* [Exercise] Work out the number of lines below containing the word "BOYS" and give nothing besides it.

* [Saved data entries]
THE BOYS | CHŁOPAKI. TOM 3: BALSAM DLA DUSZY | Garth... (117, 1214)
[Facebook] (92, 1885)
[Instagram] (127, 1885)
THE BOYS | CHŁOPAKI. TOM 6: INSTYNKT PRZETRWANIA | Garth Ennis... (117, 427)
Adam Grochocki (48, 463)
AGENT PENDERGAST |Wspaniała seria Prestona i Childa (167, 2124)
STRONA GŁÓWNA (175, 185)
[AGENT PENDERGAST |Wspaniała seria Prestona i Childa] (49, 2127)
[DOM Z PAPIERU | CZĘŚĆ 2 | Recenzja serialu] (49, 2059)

* [Written answer] 2